Filter the records down to the lines that hold the word "agent", and copy each of those lines.

Data items:
::::::::::
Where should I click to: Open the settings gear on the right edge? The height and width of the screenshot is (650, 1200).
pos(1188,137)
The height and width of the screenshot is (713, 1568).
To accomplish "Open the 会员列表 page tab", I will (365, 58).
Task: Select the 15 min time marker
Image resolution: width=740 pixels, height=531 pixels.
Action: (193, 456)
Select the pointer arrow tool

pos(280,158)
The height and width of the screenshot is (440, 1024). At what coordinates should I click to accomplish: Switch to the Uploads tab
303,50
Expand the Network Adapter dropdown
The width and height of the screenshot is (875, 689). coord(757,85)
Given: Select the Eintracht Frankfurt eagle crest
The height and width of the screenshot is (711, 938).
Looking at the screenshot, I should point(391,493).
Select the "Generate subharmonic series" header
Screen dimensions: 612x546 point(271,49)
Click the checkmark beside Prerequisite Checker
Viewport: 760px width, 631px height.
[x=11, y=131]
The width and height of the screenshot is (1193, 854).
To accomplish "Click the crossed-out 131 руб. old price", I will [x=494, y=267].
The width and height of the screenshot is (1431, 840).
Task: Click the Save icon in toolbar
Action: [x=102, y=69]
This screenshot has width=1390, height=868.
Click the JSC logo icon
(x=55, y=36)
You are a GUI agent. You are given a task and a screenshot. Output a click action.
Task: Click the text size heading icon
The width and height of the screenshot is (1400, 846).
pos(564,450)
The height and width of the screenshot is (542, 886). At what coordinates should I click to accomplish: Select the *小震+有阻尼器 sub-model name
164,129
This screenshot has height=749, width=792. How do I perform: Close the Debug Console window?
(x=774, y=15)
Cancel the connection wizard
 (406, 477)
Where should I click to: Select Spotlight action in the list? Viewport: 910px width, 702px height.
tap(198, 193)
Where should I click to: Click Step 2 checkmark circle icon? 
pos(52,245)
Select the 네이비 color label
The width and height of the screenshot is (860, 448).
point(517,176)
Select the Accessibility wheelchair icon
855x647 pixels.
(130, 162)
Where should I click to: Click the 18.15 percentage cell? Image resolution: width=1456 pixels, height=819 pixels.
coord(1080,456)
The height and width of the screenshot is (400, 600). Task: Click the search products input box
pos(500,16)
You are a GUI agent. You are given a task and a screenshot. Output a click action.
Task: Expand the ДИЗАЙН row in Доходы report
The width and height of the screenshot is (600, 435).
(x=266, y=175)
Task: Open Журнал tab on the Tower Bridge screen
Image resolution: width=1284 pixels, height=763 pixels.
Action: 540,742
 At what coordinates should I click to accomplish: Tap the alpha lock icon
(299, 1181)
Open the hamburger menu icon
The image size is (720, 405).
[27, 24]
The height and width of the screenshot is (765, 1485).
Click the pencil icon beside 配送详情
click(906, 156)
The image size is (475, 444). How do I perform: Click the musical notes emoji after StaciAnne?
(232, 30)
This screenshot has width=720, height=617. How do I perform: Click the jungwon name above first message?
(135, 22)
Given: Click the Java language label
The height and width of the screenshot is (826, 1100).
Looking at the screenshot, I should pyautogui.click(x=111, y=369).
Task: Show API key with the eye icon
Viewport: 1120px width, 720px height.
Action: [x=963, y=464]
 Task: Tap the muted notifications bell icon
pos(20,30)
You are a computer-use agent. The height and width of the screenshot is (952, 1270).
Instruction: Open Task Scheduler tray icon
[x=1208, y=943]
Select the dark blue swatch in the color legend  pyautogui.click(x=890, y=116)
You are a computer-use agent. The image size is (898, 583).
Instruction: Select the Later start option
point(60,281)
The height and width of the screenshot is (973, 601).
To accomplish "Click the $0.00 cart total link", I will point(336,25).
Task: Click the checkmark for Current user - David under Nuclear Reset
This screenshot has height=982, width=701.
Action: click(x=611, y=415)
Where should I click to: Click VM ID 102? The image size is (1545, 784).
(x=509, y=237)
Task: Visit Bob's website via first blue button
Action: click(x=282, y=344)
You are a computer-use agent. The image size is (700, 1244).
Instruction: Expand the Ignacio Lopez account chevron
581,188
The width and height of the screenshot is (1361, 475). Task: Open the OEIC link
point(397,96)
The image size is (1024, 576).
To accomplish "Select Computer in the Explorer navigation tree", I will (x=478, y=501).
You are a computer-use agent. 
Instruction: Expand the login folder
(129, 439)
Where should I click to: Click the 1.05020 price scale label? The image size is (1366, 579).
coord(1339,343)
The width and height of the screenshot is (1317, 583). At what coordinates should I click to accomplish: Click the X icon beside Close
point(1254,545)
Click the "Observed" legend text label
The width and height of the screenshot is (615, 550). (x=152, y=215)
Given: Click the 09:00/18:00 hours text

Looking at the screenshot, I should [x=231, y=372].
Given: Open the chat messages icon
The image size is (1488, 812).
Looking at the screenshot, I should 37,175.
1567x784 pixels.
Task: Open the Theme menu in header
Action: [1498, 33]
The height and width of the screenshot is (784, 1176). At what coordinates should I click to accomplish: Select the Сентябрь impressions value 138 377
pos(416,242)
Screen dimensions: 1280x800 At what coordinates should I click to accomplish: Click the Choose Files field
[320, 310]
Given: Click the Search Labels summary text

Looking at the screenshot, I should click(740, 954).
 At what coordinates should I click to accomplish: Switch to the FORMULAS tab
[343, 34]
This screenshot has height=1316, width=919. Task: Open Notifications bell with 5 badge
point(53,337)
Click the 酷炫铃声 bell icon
::::::::::
### [ANSWER TO THE PROBLEM]
You are a GUI agent. You are given a task and a screenshot. Output a click action.
You are a GUI agent. You are given a task and a screenshot. Output a click action.
You are a computer-use agent. The height and width of the screenshot is (952, 1270).
You are a computer-use agent. The image size is (898, 583).
You are a computer-use agent. The image size is (700, 1244).
You are a computer-use agent. 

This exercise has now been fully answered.